What is surprising is that a significant relationship has been noted in the literature — but it was among men. In the general population, less than 1 percent of men get breast cancer.
In a 2005 study by Ma and colleagues, they found that male firefighters were nearly 7.5 times more likely to die from breast cancer than non-fighters. The hypothesis for the reason is that breast cancer in males is rarely caught until the late stages.
What does this mean for the empirical evidence around breast cancer among women firefighters? The same mechanism that would cause breast cancer in men is thought to lead to the increased risk among women.
In animal studies, many of the known carcinogens firefighters face during fires and at the firehouse have been linked to mammary-gland tumors, which suggests a biological link between firefighting and breast cancer.
In short, a likely reason we have not yet found a relationship between firefighting and breast cancer in women firefighters is that the question has not been researched enough yet in a way that provides any confidence in the results.
Work is being undertaken to more closely examine the relationship between breast cancer and firefighting. Scientists at the San Francisco Firefighter Cancer Prevention Foundation, UC Berkeley and UC San Francisco are studying that relationship through bio-monitoring.
Our team at the Center for Fire, Rescue, & EMS Health has funding through the Fire Prevention & Safety's Research and Development mechanism to develop an epidemiologic cohort study focused on women in the fire service. We will examine several health issues including breast and other reproductive cancers.

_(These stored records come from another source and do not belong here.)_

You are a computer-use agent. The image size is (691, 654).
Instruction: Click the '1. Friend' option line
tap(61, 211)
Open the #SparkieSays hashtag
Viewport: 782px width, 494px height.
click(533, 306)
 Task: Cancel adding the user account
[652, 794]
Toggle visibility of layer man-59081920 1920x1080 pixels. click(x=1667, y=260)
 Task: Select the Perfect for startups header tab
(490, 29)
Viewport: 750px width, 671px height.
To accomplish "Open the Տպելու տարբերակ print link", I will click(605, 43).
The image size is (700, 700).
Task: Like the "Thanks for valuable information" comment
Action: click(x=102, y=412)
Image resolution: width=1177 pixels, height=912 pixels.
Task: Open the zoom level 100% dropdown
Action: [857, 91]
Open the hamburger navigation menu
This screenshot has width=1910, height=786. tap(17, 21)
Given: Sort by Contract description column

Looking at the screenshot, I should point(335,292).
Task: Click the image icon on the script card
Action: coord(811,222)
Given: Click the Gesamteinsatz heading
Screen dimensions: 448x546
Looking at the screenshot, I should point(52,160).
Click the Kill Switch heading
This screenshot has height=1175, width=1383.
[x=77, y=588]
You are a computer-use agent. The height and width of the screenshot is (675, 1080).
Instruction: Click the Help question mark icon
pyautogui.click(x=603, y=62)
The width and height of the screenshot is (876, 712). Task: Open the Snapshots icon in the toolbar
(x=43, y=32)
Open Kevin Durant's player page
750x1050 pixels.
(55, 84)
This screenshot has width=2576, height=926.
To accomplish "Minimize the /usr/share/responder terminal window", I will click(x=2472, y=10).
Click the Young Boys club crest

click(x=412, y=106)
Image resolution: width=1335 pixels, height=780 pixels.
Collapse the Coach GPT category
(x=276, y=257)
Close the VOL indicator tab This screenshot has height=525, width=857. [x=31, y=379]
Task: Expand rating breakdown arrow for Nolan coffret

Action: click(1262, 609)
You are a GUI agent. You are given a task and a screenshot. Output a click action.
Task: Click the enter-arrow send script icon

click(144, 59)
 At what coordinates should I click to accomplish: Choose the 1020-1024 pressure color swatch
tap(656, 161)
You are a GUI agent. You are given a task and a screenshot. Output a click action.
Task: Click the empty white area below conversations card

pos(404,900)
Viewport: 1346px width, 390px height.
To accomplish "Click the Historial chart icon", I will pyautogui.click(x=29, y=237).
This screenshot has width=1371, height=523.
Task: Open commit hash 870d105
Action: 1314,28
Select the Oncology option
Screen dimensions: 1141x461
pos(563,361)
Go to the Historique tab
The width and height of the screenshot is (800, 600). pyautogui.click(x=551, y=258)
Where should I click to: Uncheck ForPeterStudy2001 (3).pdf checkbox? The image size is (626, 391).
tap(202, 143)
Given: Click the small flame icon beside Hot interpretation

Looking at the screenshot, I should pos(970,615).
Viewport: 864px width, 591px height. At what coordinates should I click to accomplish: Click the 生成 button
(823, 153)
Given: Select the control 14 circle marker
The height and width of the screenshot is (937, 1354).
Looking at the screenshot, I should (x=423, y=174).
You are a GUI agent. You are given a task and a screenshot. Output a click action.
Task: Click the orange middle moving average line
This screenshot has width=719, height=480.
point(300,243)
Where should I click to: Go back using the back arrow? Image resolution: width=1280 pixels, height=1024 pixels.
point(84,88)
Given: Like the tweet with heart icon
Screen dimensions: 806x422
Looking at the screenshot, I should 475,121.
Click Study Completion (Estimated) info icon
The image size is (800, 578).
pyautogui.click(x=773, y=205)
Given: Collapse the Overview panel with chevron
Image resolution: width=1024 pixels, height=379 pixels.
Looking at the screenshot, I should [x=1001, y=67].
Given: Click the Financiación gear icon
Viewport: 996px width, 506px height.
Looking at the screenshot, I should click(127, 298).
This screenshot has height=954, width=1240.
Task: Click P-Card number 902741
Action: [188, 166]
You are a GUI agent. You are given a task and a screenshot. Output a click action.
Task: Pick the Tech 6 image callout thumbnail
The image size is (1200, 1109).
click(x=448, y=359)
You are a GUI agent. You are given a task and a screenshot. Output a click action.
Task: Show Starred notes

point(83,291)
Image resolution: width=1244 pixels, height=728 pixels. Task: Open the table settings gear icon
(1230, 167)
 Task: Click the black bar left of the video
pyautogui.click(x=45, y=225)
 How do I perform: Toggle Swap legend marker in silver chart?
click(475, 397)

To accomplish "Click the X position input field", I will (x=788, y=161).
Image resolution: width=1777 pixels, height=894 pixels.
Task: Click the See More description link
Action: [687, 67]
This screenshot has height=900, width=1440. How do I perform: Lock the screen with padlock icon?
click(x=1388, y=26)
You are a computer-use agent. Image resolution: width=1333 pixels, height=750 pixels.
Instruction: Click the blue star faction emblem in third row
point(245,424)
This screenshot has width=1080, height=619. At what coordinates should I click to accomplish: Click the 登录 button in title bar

In addition, Dr. Burgess from the University of Arizona and his colleagues, also through funding from the Fire Prevention & Safety's Research and Development mechanism, are developing the framework for a large scale cancer study that will track exposures, firefighters and recruits across time to examine the development of cancers.
While the science has not yet arrived at a firm estimate at the amount of risk firefighters face related to breast cancer, enough evidence exists to warrant prevention efforts for breast and other cancers.
Prevention efforts on the fireground need to focus on limiting exposures through consistent and regular use of SCBAs all the way through overhaul. Post incident, gear (especially gloves and hoods) need to be decontaminated and dirty gear needs to be kept out of personal vehicles, cabs of the trucks and living spaces.
Firefighters should clean as much visible soot as possible as soon as possible after a fire. Exposure to diesel exhaust should be limited as much as possible — for stations that have an exhaust mitigation device for trucks, use it.
The likely risks that lead to increased rates of many cancers among firefighters are complex and multifaceted; prevention efforts are the same. While reducing and exposures to carcinogens takes time and effort and can be inconvenient, they are far less difficult than a cancer diagnosis.
So, as you're putting on your pink T-shirt or looking at the pink fire truck, remember that breast cancer is not just something that affects the community — it's a fire service issue as well.